Normalization Form FCD

Markus W. Scherer
2001-oct-07

Editorial Notes 2001-oct-08:

This document was prepared for discussion at the UTC meeting in November 2001.
The goal is to include such text in UAX 15 (Normalization) and to mention it in UTS 10 (Collation).
Note that although the topic is Normalization, FCD is not strictly a "Normalization Form" because it lacks uniqueness. Possible changes in language to avoid confusion may need to be discussed.
Mark mentioned recently that there might be better names for this form than "FCD".

Form "Fast C or D" was developed for collation and similar string processing operations to work with most strings without normalizing them.
Algorithms — like collation and string search — that treat all canonically equivalent forms of a string the same can be easily implemented by first canonically decomposing (NFD) each input string. Since there will be no precomposed characters after that, the implementation of the algorithm can omit properties for many characters from its data.
However, if an implementation does include equivalent data for both precomposed and decomposed forms, then it can avoid the normalization step in most cases. It will work properly without NFD normalization if input strings are in form FCD.

Definition: A string is in FCD if the concatenation of the canonical decompositions (NFD) of each of its characters is canonically ordered.

FCD has the following properties:

A string in NFD is also in FCD.
There may be many canonically equivalent forms of a string that are all in FCD.
Most NFC strings are in FCD.
Texts in many languages are always in FCD because they use at most one combining character (with non-zero combining class) at a time.
Testing for FCD can be very fast.
It is possible to efficiently generate an FCD form of a string in fewer steps than an NFD form.

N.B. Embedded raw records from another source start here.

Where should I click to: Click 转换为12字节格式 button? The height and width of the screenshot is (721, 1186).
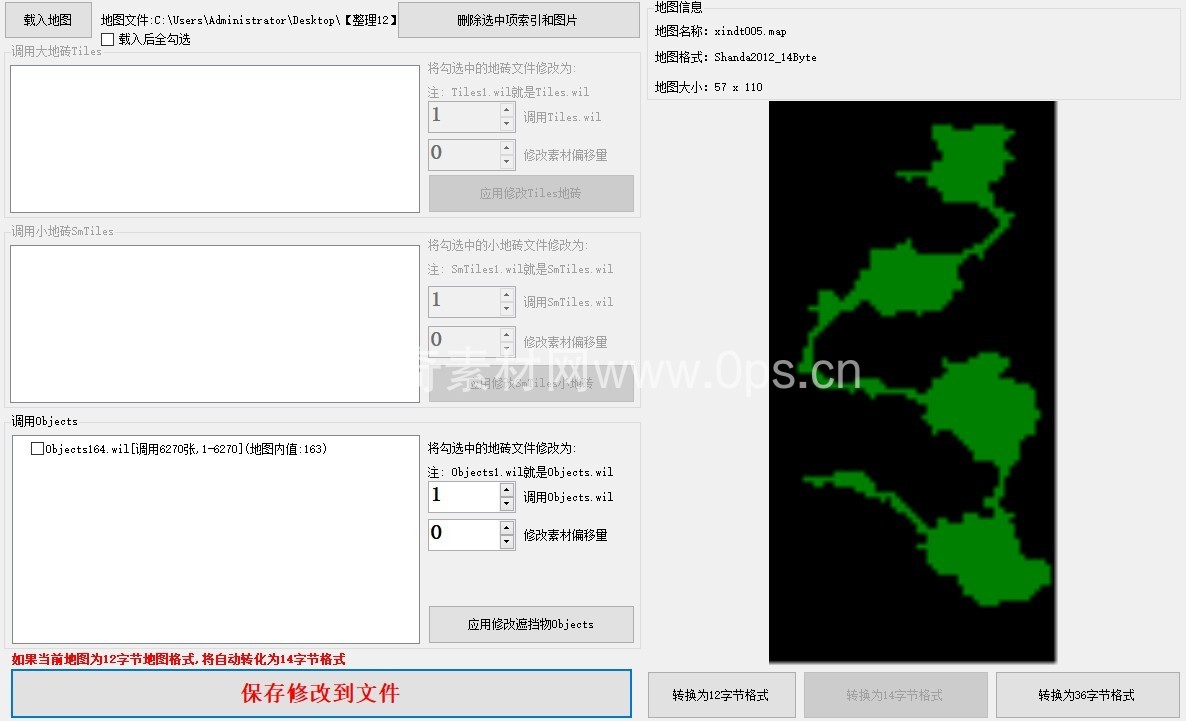coord(721,695)
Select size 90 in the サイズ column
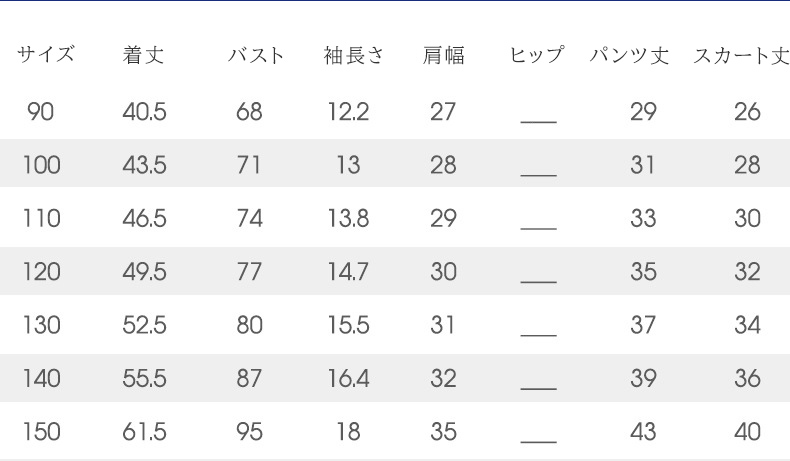 41,112
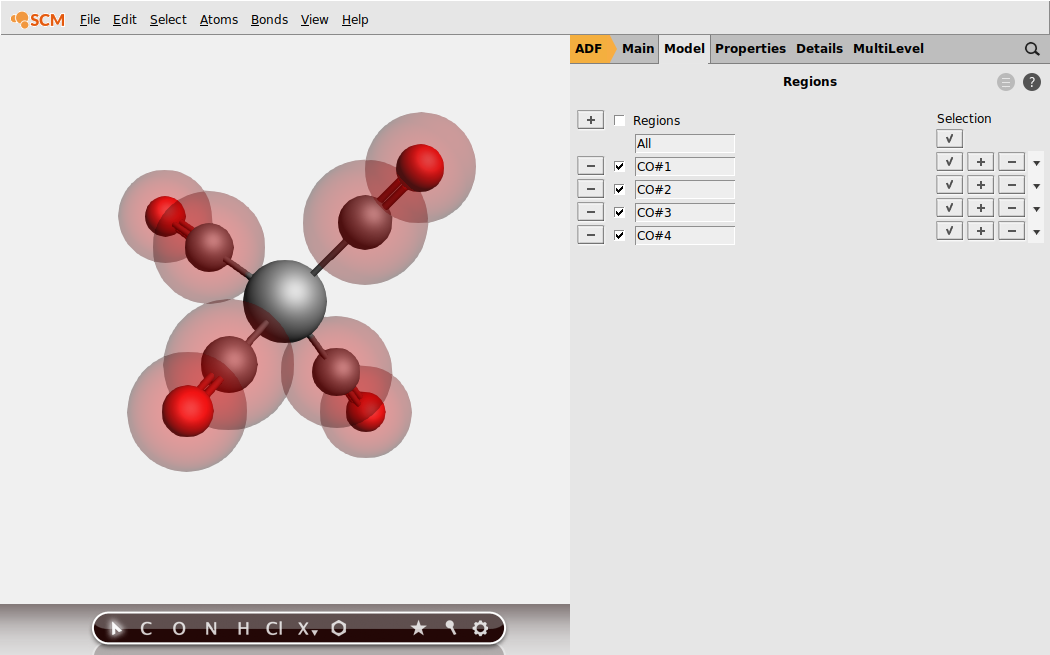
Task: Open the selection dropdown next to CO#1
Action: coord(1036,161)
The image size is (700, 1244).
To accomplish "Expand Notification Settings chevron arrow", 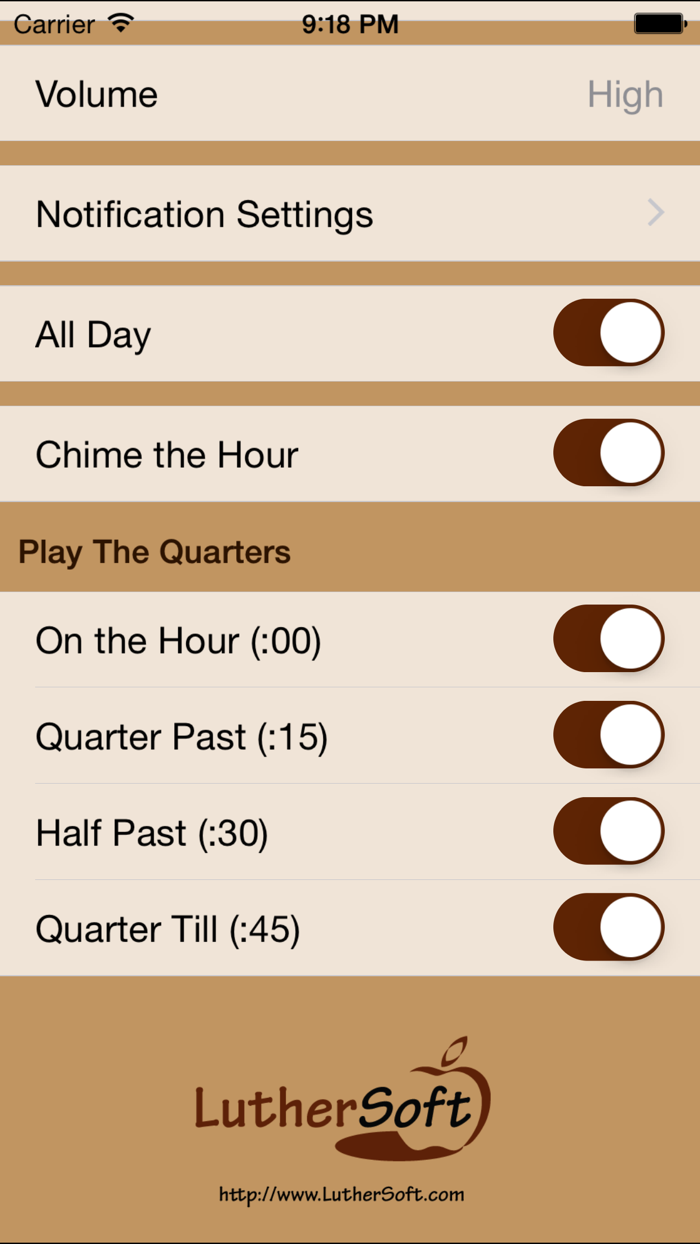I will point(655,213).
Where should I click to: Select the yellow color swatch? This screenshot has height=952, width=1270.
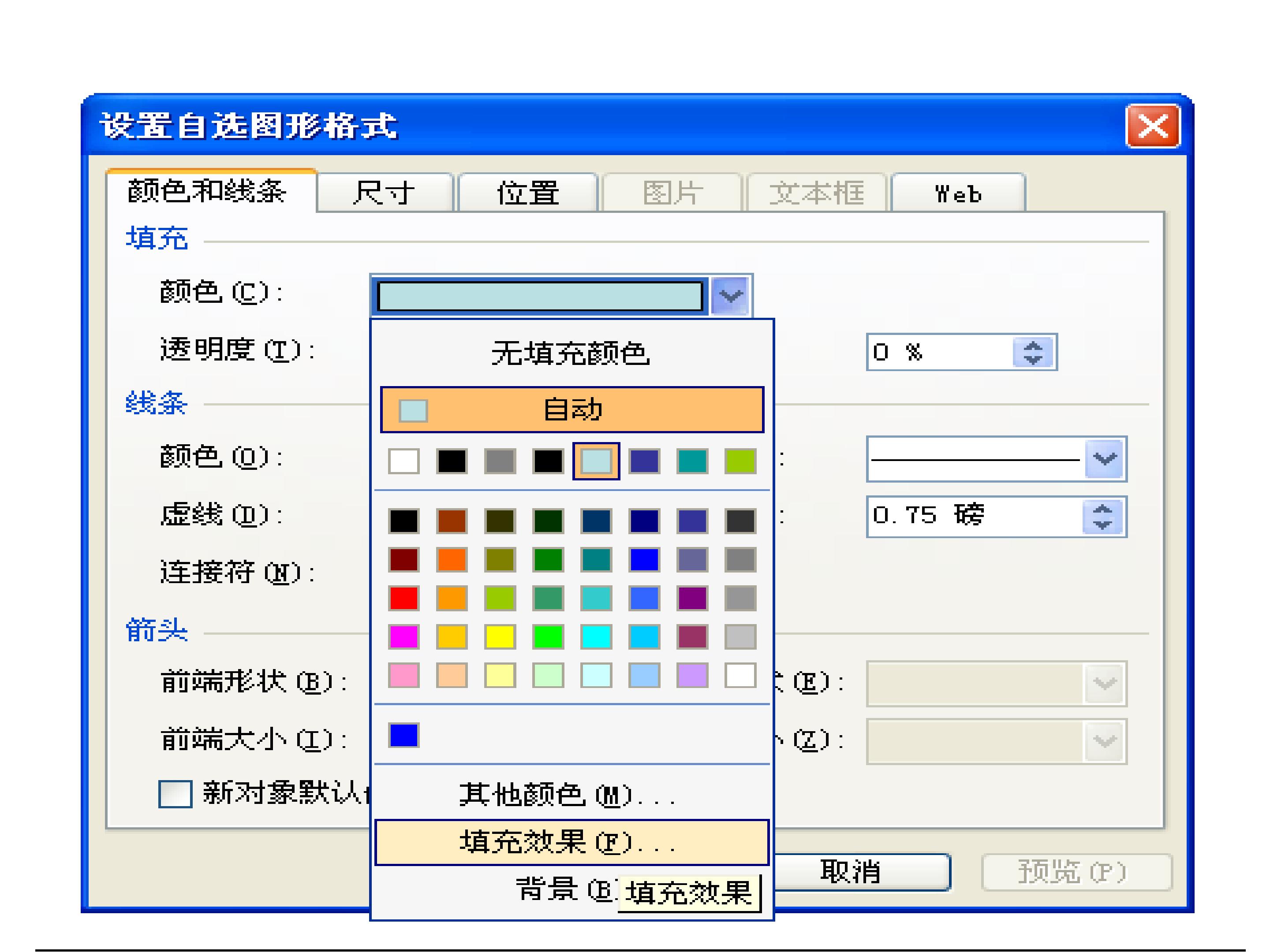point(500,636)
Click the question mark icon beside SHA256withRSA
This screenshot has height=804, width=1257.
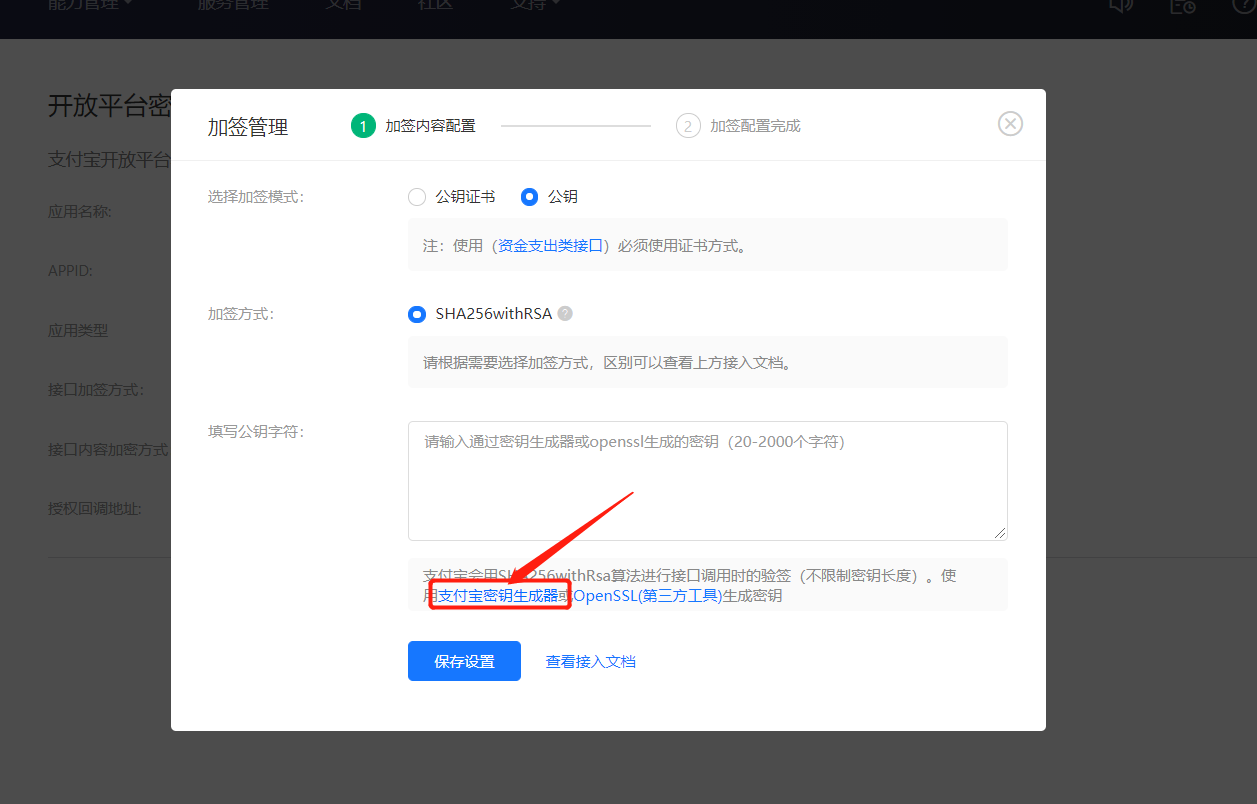click(x=565, y=313)
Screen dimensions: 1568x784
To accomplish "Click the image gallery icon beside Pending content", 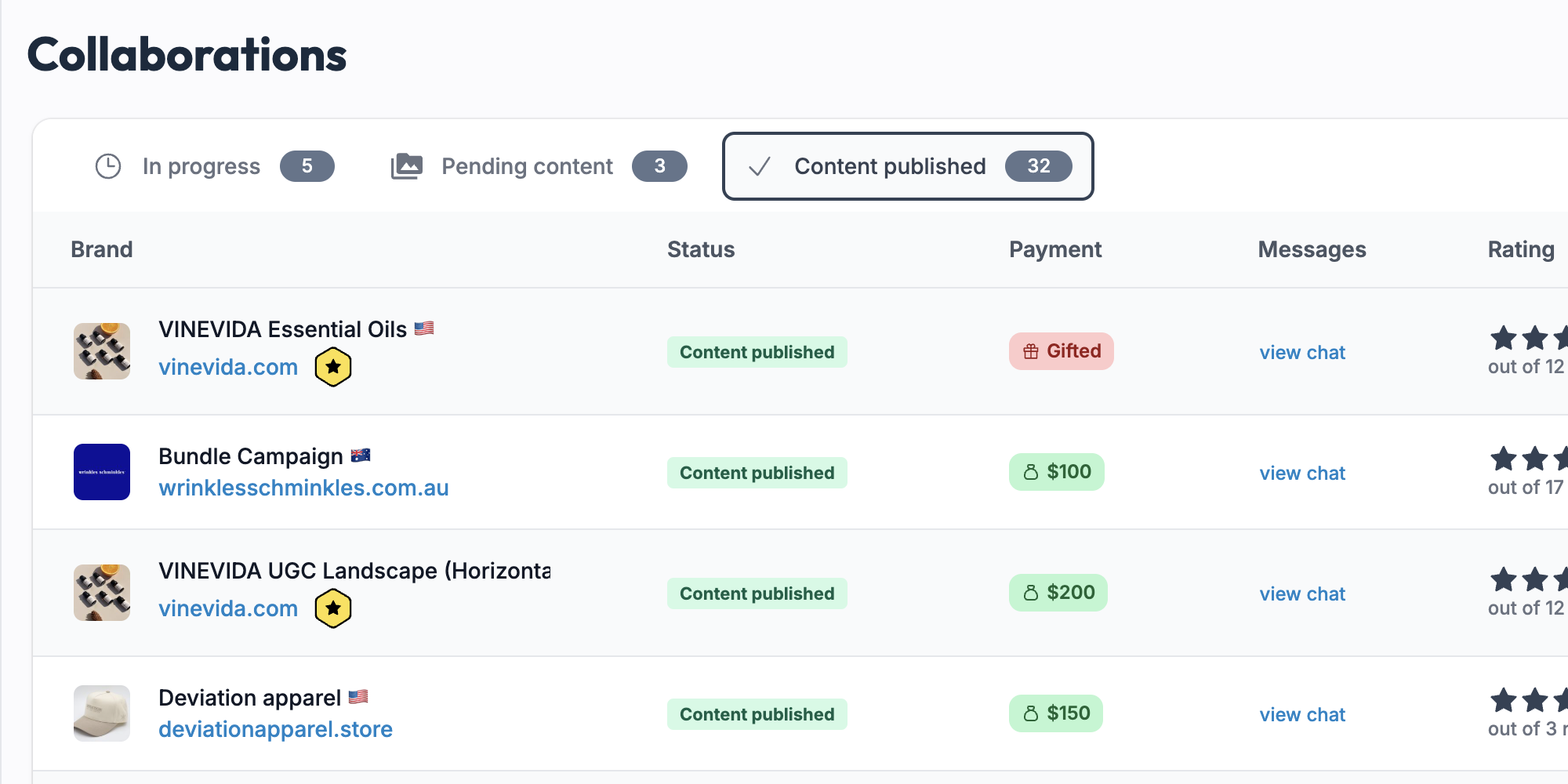I will tap(406, 166).
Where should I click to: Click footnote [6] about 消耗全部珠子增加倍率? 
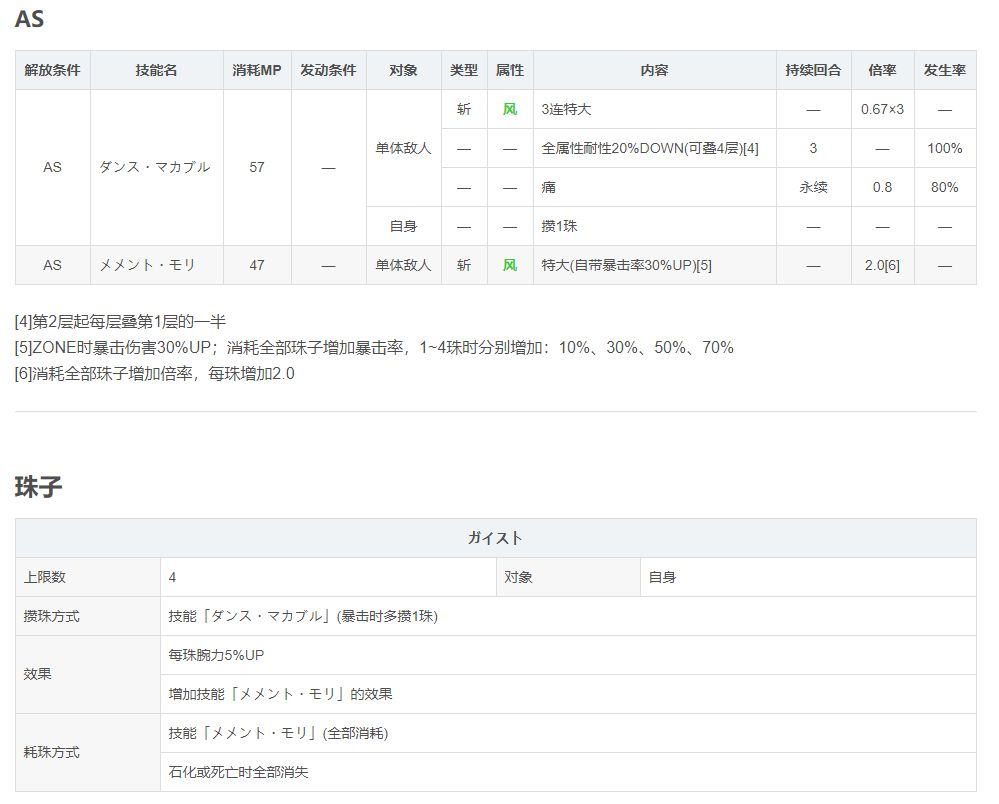[155, 374]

Testing for FCD (pseudo-code):

boolean isFCD(String s) {

    String d;                           // holds decompositions

    UChar32 c;                          // code point value

    uint8_t prevCC=0, leadCC, trailCC;  // variables for combining classes

    for each Unicode code point c in s {

        d=NFD(c);

        leadCC=getCombiningClass(first code point in d);

        trailCC=getCombiningClass(last code point in d);

        if(leadCC!=0 && leadCC<prevCC) {

            return false;

        prevCC=trailCC;

This test can be made extremely fast by storing the precomputed leadCC and trailCC for each Unicode code point in a table. Further optimizations include:

All code points below U+00c0 (US-ASCII plus Latin-1 punctuation) have zero leadCC and trailCC. Their combining classes do not need to be looked up. (Fast for US-ASCII.)
All code points below U+0300 have zero leadCC. Their combining classes only need to be looked up if code points of or above U+0300 follow. (Fast for all Latin texts.)
A fast and very small loop can handle the simple cases of c<0xc0, c<0x300, leadCC(c)==0 && trailCC(c)==0. Only if either the leadCC or trailCC is not zero does the canonical order need to be checked. (Fast for CJK ideographs, Korean, etc.)
In UTF-16, most of the test can operate on 16-bit code units. Only the few lead surrogates for supplementary characters that have non-zero leadCC/trailCC need to be marked in the table to be able to leave the fast loop. This avoids testing for surrogates in the fast loop, and avoids assembling 21-bit code point values in almost all cases.
Trail surrogates and all other lead surrogates are marked with zeroes in the lookup table. In Unicode 3.1, there is only one lead surrogate that has a non-zero value. (Fast for BMP characters and all supplementary characters with leadCC==trailCC==0.)

Form "Fast C or D" was developed and first documented by Mark E. Davis in 2000 for the collation implementation in ICU 1.8. See the ICU collation design document for the original description, and the ICU normalization implementation for a test function (unorm_checkFCD()) and a "makeFCD" function (unorm_makeFCD()).